*Aim*. Write out the passage from the Kowalczyk v. Swift & Co. opinion starting at "Judgment of Appellate" and ending at "to this court.", copying it word for word.

*Excerpted text*.
Kowalczyk v. Swift & Co.

Decision Date11 June 1925
Docket NumberNo. 16295.,16295.
Citation317 Ill. 312,148 N.E. 59
PartiesKOWALCZYK v. SWIFT & CO.
CourtIllinois Supreme Court

OPINION TEXT STARTS HERE

Action by Frank Kowalczyk, a minor, by James Deming, his guardian, against Swift & Co. Judgment for defendant, and plaintiff sued out writ of error from the Appellate Court, which affirmed the judgment (233 Ill. App. 337) and granted a certificate of importance and appeal to the Supreme Court.

Judgment of Appellate Court reversed, and cause remanded, with directions to transfer cause to Supreme Court.

Appeal from Third Branch Appellate Court, First District, on Error to Superior Court, Cook County; Edward D. Shurtleff, Judge.

Corinne L. Rice and A. H. Ranes, both of Chicago, for appellant.

John E. Kehoe and Brown, Fox & Blumberg, all of Chicago (Charles Le Roy Brown, of Chicago, of counsel), for appellee.

FARMER, J.

This is an action at law by appellant to recover damages for a personal injury. There was a judgment in the trial court for defendant, and appellant sued out a writ of error from the Appellate Court. That court affirmed the judgment and granted a certificate of importance and an appeal to this court.

The injury occurred December 12, 1917. The declaration alleged defendant was engaged in meat packing in the city of Chicago, was in control of buildings, yards, and railroad tracks, and there were in force divers ordinances regulating and safeguarding its employees, and the ordinances are set out in haec verba. The declaration alleged defendant's business was designated as extrahazardous by the Workmen's Compensation Act (Smith-Hurd Rev. St. 1923, c. 48, §§ 138-172); that section 6 of the act of 1897 concerning the employment of minors (Laws 1897, p. 90) was in full force and effect, and prohibited any child under 16 years of age being employed, permitted, or suffered to work at an extrahazardous employment, ‘whereby its life or limb is in danger, or its health likely to be injured, or its morals may be depraved.’ The declaration also set out section 10 of the act of 1917 concerning the employment of minors (Laws 1917, p. 511). That section prohibits the employment of minors under 16 in numerous specified capacities, and further prohibits their employment ‘in any capacity whatever in any employment that may be considered dangerous to their lives or limbs, or where their health may be injured or morals depraved.’ The declaration also set out section 5 of the Workmen's Compensation Act, which defines an employee to mean every person employed by another, including minors ‘who are legally permitted to work under the laws of this state.’ The declaration then alleged that plaintiff, a minor between 14 and 16 years of age, while engaged in extrahazardous employment, was injured, while in the performance of his duties, as a result of his employment in violation of the statutes with reference to the employment of minors between the ages of 14 and 16 years. Appellee pleaded the general issue and a special plea averring that the parties were subject to the Workmen's Compensation Act, to which the court sustained a demurrer.

*Collected data*.
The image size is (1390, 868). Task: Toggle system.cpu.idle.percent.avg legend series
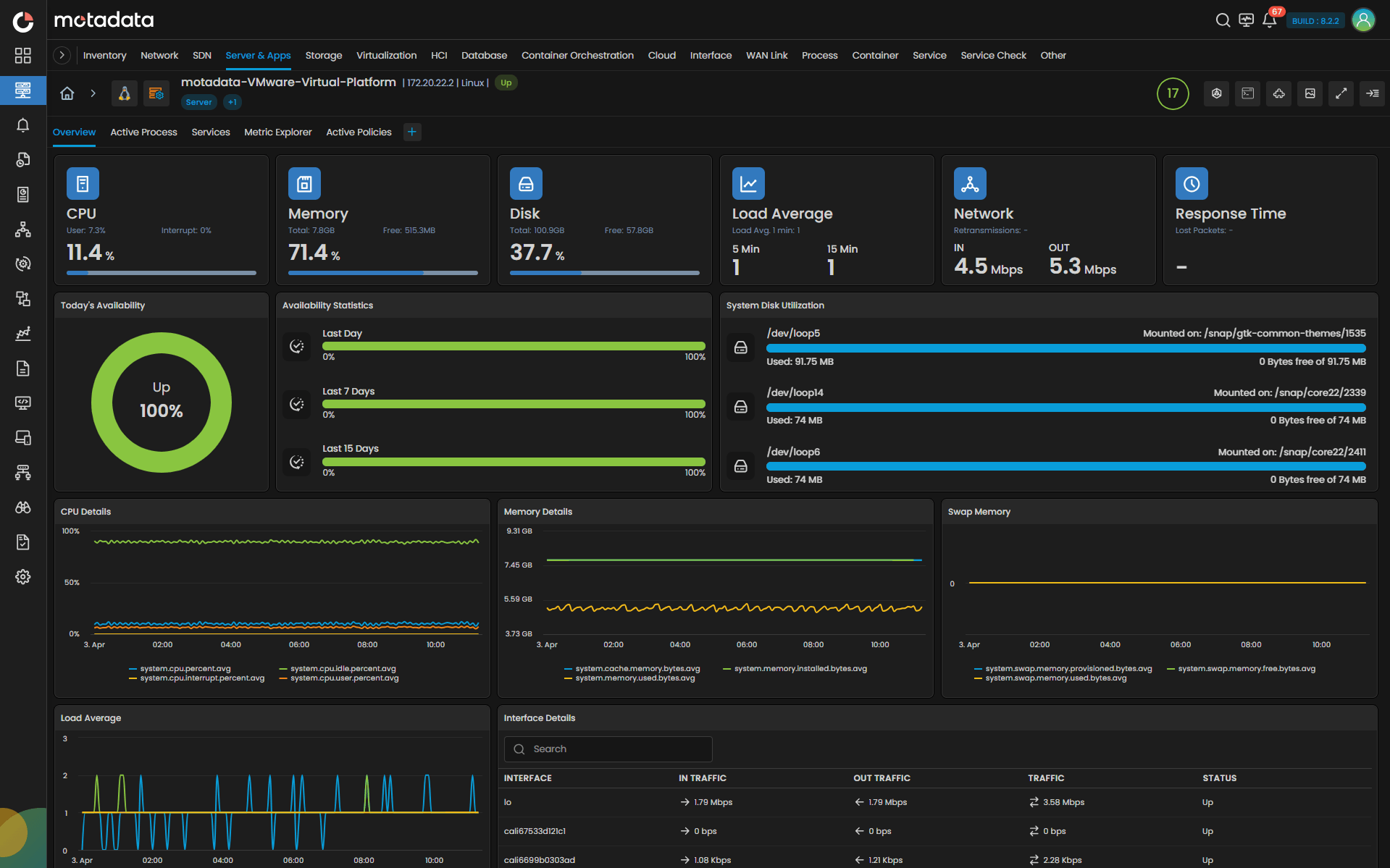(343, 669)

*Solution for this exercise*.
Judgment of Appellate Court reversed, and cause remanded, with directions to transfer cause to Supreme Court.

Appeal from Third Branch Appellate Court, First District, on Error to Superior Court, Cook County; Edward D. Shurtleff, Judge.

Corinne L. Rice and A. H. Ranes, both of Chicago, for appellant.

John E. Kehoe and Brown, Fox & Blumberg, all of Chicago (Charles Le Roy Brown, of Chicago, of counsel), for appellee.

FARMER, J.

This is an action at law by appellant to recover damages for a personal injury. There was a judgment in the trial court for defendant, and appellant sued out a writ of error from the Appellate Court. That court affirmed the judgment and granted a certificate of importance and an appeal to this court.